◆ Page text

+++++

# Canyon Grail- Carbon or Aluminum



## teambcw (Jul 30, 2012)

I am going to pull the trigger on a Grail soon as I want to start adding new territory to my rides, I still plan to ride this on the road 60% of the time. I want to know what’s a better idea in frame material as they have aluminum and carbon version. I have heard people say aluminum is very stiff and others say good aluminum is better than cheaper carbon. Is carbon a no brainer for $600 more? 

Grail AL 7.0
Aluminum- 19 pounds- regular bars- $1,900.00

Grail CF SL 7.0
Carbon- 18 pounds- hover bars- $2,500.00

Any and all input is welcome.
Thanks in advance!


----------



## Wookiebiker (Sep 5, 2005)

I went with the Al 7.0 due to the ability to switch out stems and bars. 

With the carbon frame, you are stuck with the Canyon stem and the weird double bar. With the aluminum frame, you can put any 1 1/4" stem on the bike and any set of bars you prefer. So if you want a longer stem, wider bar, have a preference of bars, etc. you can switch them out on the aluminum frame.

My grail actually has a 110cm -8 degree stem on it now instead of the stock 80mm -6 degree stem. I may end up putting on my 110mm -17 degree stem for better overall fit between road and gravel road riding. I switched the bars out to a 44cm with 12 degree of flair, which fits me better and gives me a wider bar with a bit more control than stock.

+++++

◆ Data block
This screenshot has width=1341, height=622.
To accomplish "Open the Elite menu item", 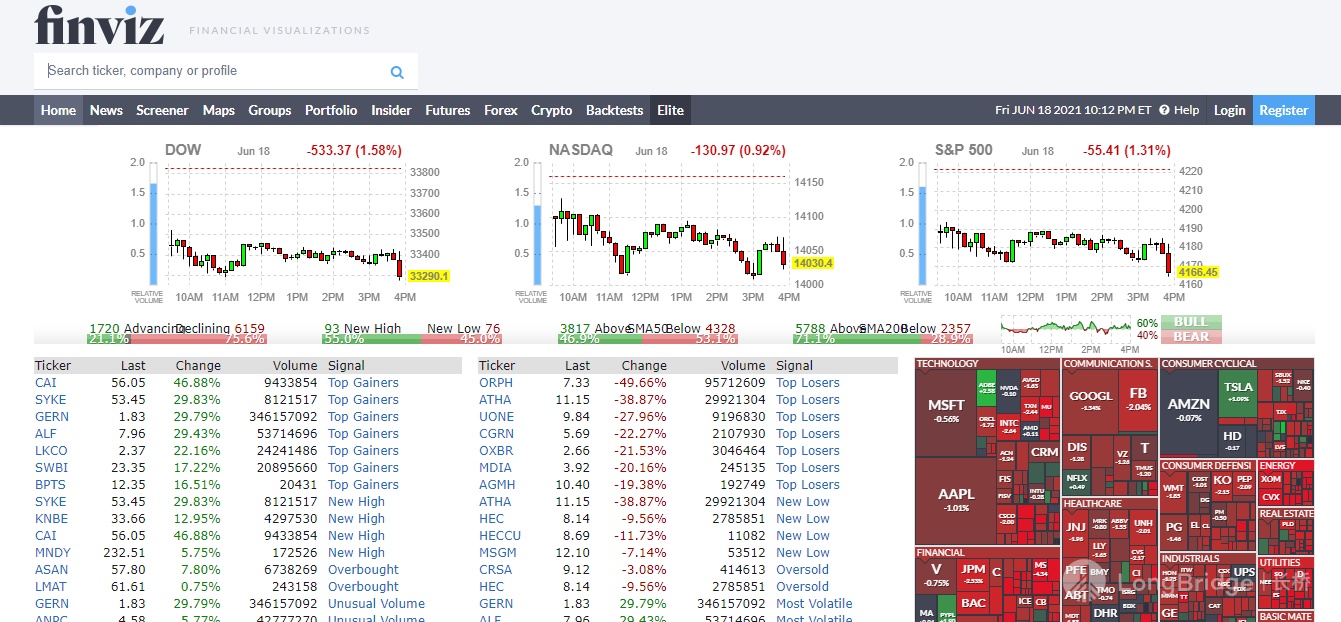I will (670, 110).
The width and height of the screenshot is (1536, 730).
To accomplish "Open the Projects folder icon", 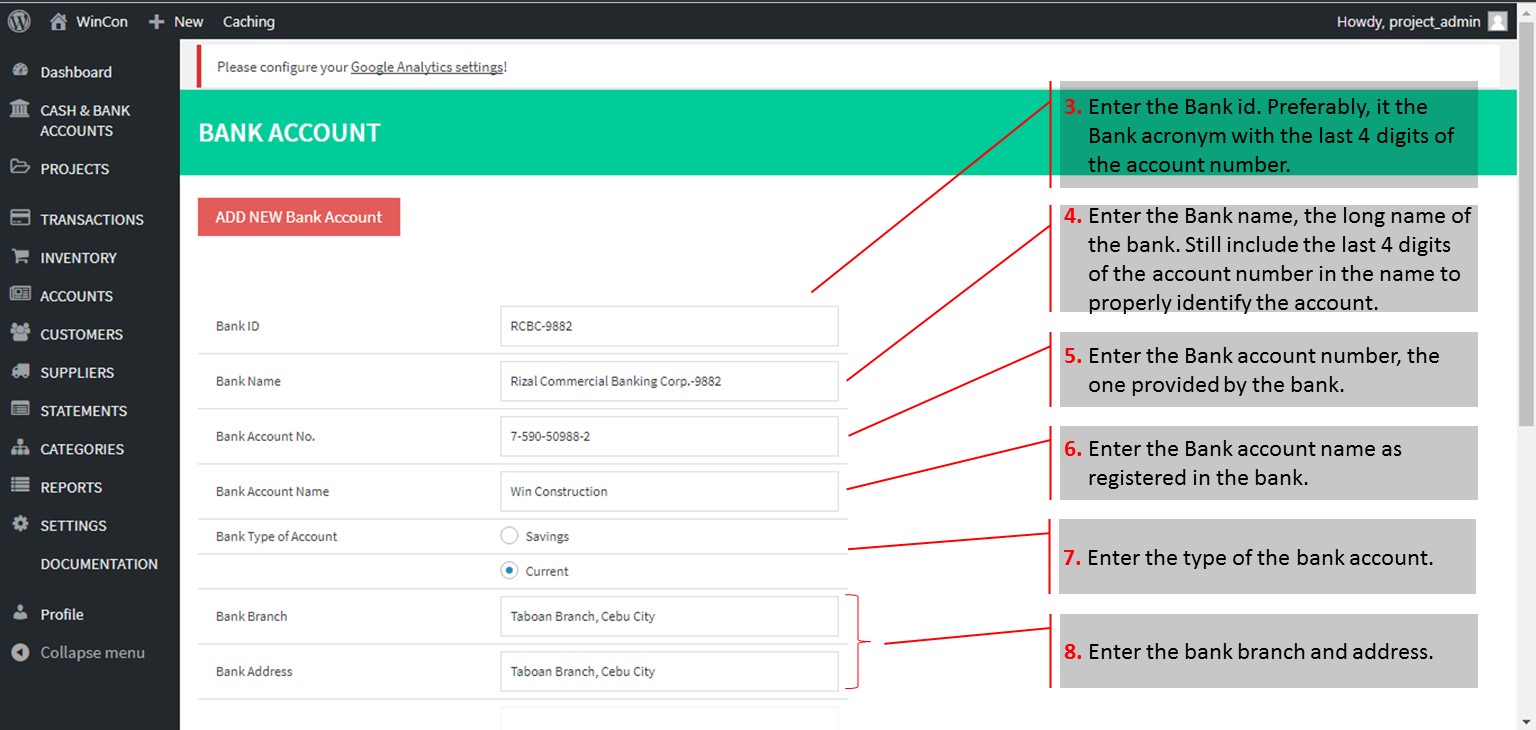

+++++

◆ Request 1
In the Canyon Grail thread, what price is listed for the Grail CF SL 7.0?
◆ Request 2
Continue the Canyon Grail forum thread from where it stops.

◆ Exercise result 1
$2,500.00

◆ Exercise result 2
As far as the ride goes … it's not what I would consider harsh. I'd venture to say it rides as well as, or close to the carbon frame. You do give up a bit of weight, but not significant. 

I've actually reduced my bike stable to just the Aluminum Grail and purchased a second wheelset with road tires on it and just switch between the gravel wheels and road wheels depending on the riding I'm doing. It make for a very versatile bike in the end. Since I'm no longer road racing, I don't need a specific road racing bike, and the grail is plenty fast enough on the road to keep up with people I ride with.

BTW … 19 pounds is probably a bit generous (but very close), mine is right at 20 pounds, with pedals, cages and Garmin bracket on it.


----------



## Cycledc44 (Dec 10, 2015)

I think 1 pound is a negligible difference when you're talkin' gravel bikes. The bigger factor between these 2 IMO is that hover bar situation. I was super interested in the Grail CF but couldn't get past the look of the bar (although I've heard many owners love it). You can make an aluminum bike very comfy with tire choice and seat post and the Grail AL gets great reviews: https://www.youtube.com/watch?v=dBDRZHjgEPQ 
Personally I went with a Cannondale SuperX Carbon and am thrilled with it. It also weighs just 17 pounds as pictured. Funny thing, I did end up learning about and buying Road TOGS (those blue thumb thingies on the drops). They create same leverage and grip that the bottom part of the Canyon Hover bar does and I just love the control and hand placement option it creates!


----------



## duriel (Oct 10, 2013)

That bike looks great!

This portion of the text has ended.